From Bob Masland: As you know Carl Frank died in September 2022. We both met him at Ingalls rink during Freshman Hockey tryouts. Carl played Freshman and JV Hockey at Yale. A few years later he attended […]
Marjorie Marks
From our first encounters, I was attracted to Marge’s spirited personality. Plus I found her to be very cute. We started seeing each other during the summer of 1971 and we fell in love to eventually marry and raise a family together. Marge loved Yale. The educational, cultural, and Yale community stimulated her active intellect and imagination. I miss her.
Allen Carney, her husband
My memories of Marjorie are based on working together on a class project in a City Planning course. The class was with Alex Garvin and was exciting partly because he was a thoughtful practitioner of the trade in New York City, still a very big apple for me then fresh out of the industrial Midwest. To Marjorie it was home, however, and she very graciously introduced it to me, including a visit to her family household. The class project took us through a study of planning theory, some New York City history and a field trip to assess community development needs in the South Bronx and what kind of planning might help people realize those needs.
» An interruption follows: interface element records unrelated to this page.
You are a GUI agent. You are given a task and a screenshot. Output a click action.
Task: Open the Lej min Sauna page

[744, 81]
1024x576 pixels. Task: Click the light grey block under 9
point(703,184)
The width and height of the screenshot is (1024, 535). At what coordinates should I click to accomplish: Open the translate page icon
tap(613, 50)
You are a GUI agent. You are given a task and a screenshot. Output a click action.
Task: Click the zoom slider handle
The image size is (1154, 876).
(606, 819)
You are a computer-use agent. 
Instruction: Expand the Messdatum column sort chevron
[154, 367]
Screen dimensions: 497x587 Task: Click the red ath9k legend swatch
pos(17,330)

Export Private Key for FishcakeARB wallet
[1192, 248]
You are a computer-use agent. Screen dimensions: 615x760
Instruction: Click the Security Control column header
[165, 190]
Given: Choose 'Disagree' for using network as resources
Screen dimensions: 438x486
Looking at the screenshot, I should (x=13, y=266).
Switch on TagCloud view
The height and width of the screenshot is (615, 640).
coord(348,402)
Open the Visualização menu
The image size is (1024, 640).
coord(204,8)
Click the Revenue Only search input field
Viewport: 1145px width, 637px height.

The course and its context was the best of late Sixties/early Seventies education, really, a mix of classroom work, advocacy and professional planning for the Lindsay administration in New York. It would have been harder for me to handle without Marjorie, however. She knew the Bronx, our neighborhood of focus, as I could not. She knew how to get into and out of the City, as well as how to ride the ever-bewildering subway system, and she knew something about New York’s complicated and Byzantine political topography, all essential to making sense out of our project. With her help, we were able to convince Garvin that we knew at least a little about our subject and that, maybe, city government could actually work with the people of the Bronx to improve their lives.
Knowing that Marjorie’s husband Allen is at the reunion, I should probably be embarrassed to say that by the end of the semester I had a little crush on her. But, then, of course he would know better than anyone why that was. It was submerged, she was seeing someone else, it was a minor thing, but, then, perhaps it was inevitable. She was beautiful, smart, hardworking, ebullient and kind. I salute him on his good fortune in partnering with her and extend my condolences at losing her so soon. As well, I wish him well on his new partnership.
As for me, I remember Marjorie as one key player in helping me expand beyond my solid, but limited, Cleveland upbringing. Remembering her and her bright spirit, I’ll close with a phrase learned from my years working with the Latino community: “Marjorie Marks, presente!”